I know, how dare I? How dare I put myself before my toddler? It seems absurd, and some may even think me selfish and a “horrible” mother for doing this, but it is important to realize something – when a mother says this or uses it as a way to cope, it doesn’t mean they ignore their child who is in need to go have a bubble bath and paint their nails. That seems to be what everyone often assumes when mom dares say that she puts herself first.

You see, my toddler can push my buttons, and I am only human. If I have not taken the time to put myself first, to take part in some self-care, then I am going to “lose it.” I am going to run out of patience, I am going to raise my voice and my toddler is not going to be getting the very best of me.

My toddler cannot control his behavior right now, it is developmentally appropriate, and what this means is that I have to be the one to change it. I have to look at myself, and how I react and find different ways to address the issues.

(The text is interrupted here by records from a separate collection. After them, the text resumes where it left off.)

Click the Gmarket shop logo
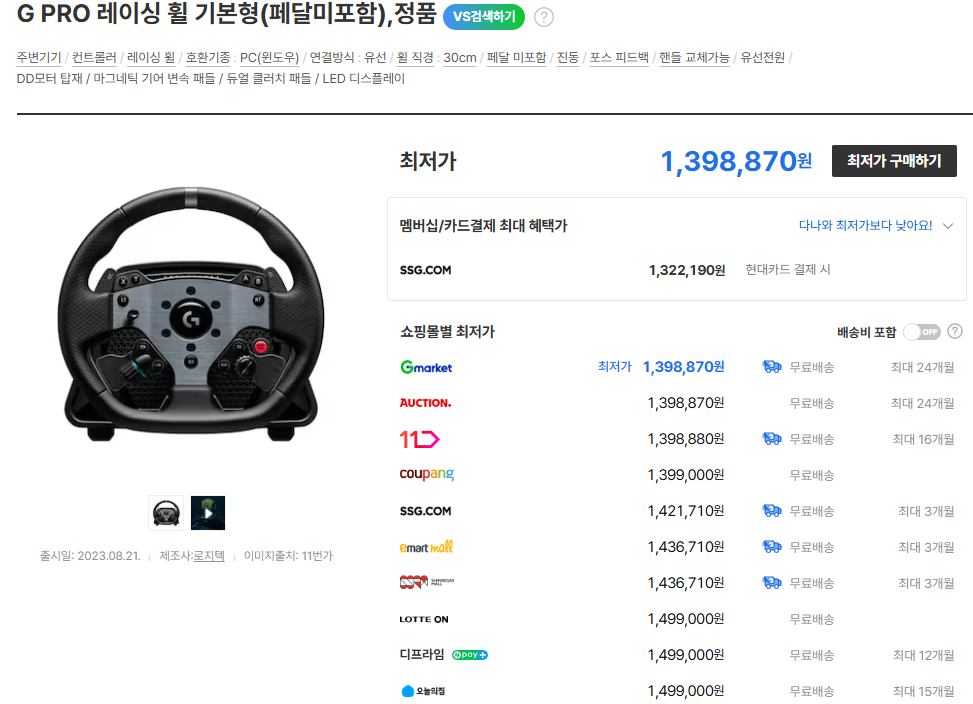The width and height of the screenshot is (973, 704). click(x=426, y=367)
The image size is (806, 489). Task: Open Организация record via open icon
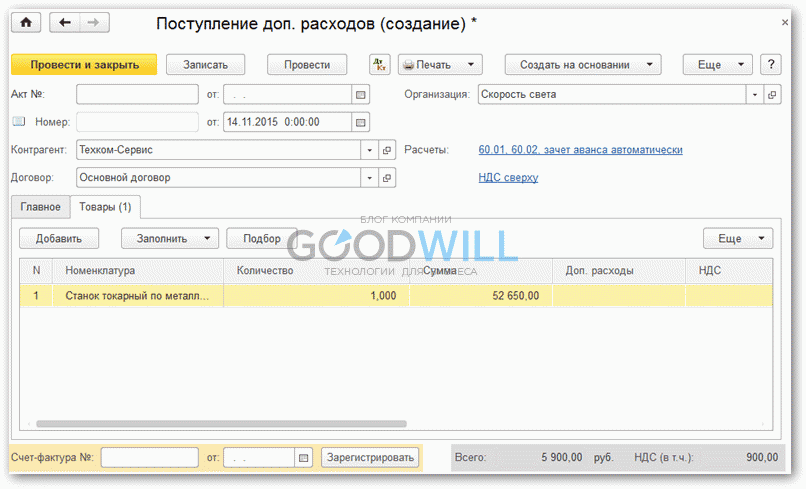(772, 95)
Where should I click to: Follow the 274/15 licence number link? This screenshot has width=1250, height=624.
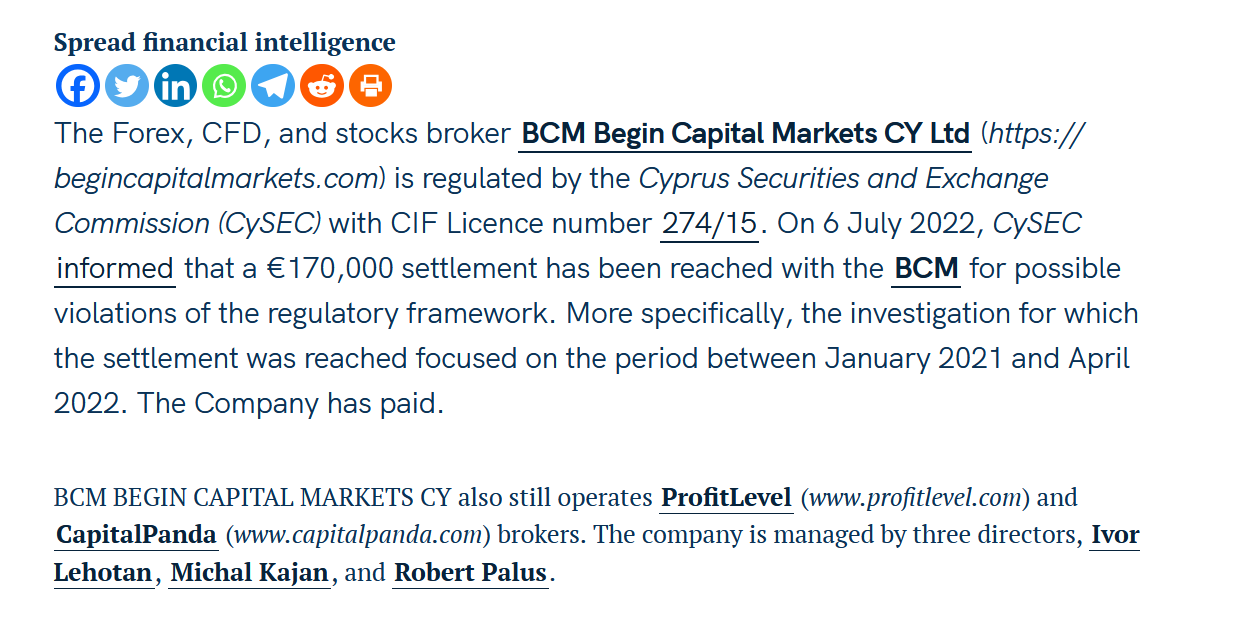[x=709, y=223]
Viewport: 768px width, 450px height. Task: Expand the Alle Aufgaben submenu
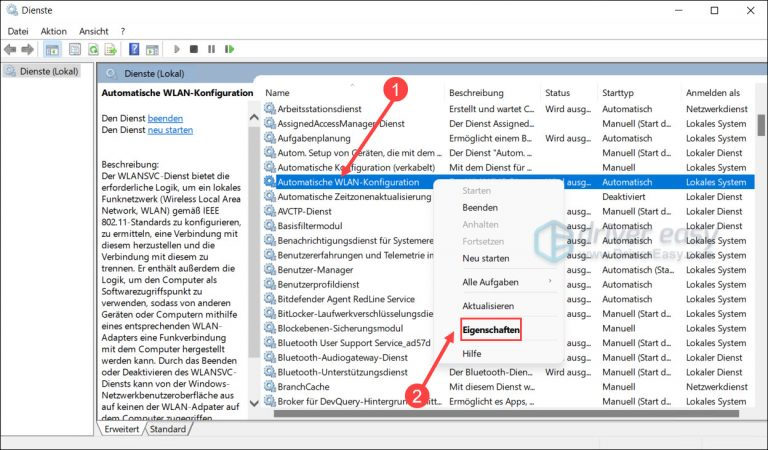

If I am not in a place that is cool, calm, and collected, I am not going to approach this situation well. There are many scenarios that are used to help explain this need for moms, and while they seem cliché at times, I am going to use one now.

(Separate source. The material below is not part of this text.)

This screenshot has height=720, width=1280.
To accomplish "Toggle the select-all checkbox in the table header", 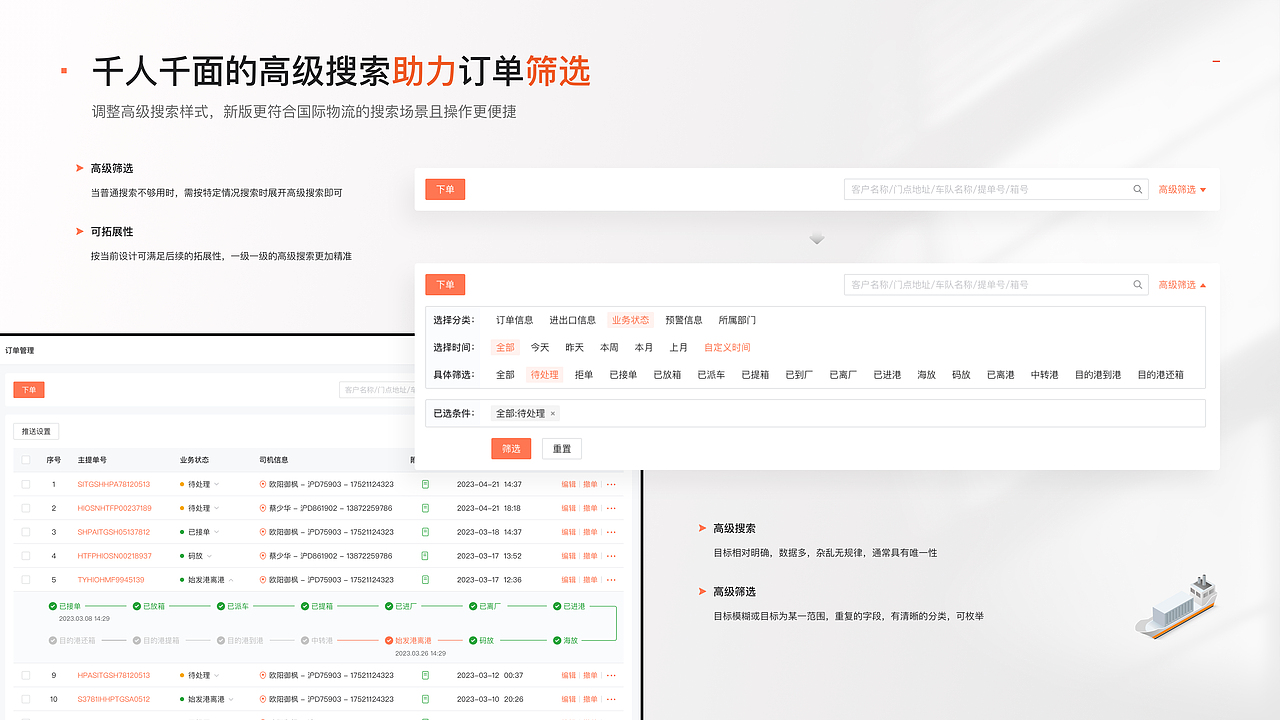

If anyone has ever taken a plane, one of the instructions is that if the oxygen bags get deployed, you are supposed to put yours on before you help anyone, including your own children. Many may initially scoff at the idea of ​​trying to save themselves before an innocent child, but if you pass out before you get that mask on your child, you are no good to them. You cannot help them. You have nothing to offer.

Self-care, and putting myself first are the same thing. I am not any good to my toddler if my oxygen is low. If my tank is running out, there is nothing there to give, so I have to make it a priority to keep my tank full. I am sure this is an analogy that we have all heard before, but it serves as an important reminder.


Self-care, and putting ourselves first, with a toddler can seem impossible. They are, by very nature, incredibly demanding, and it seems like they always need something, but it is important to ask if they really do need something. If my toddler is dry, clean, fed, and entertained by someone, I am free to take some time to myself, as long as I am willing to allow myself that freedom.

This is my advice to you, try and find that time. You will be amazed at how much better of a parent you can be, especially in those moments when you think your toddler is intentionally trying to drive you crazy.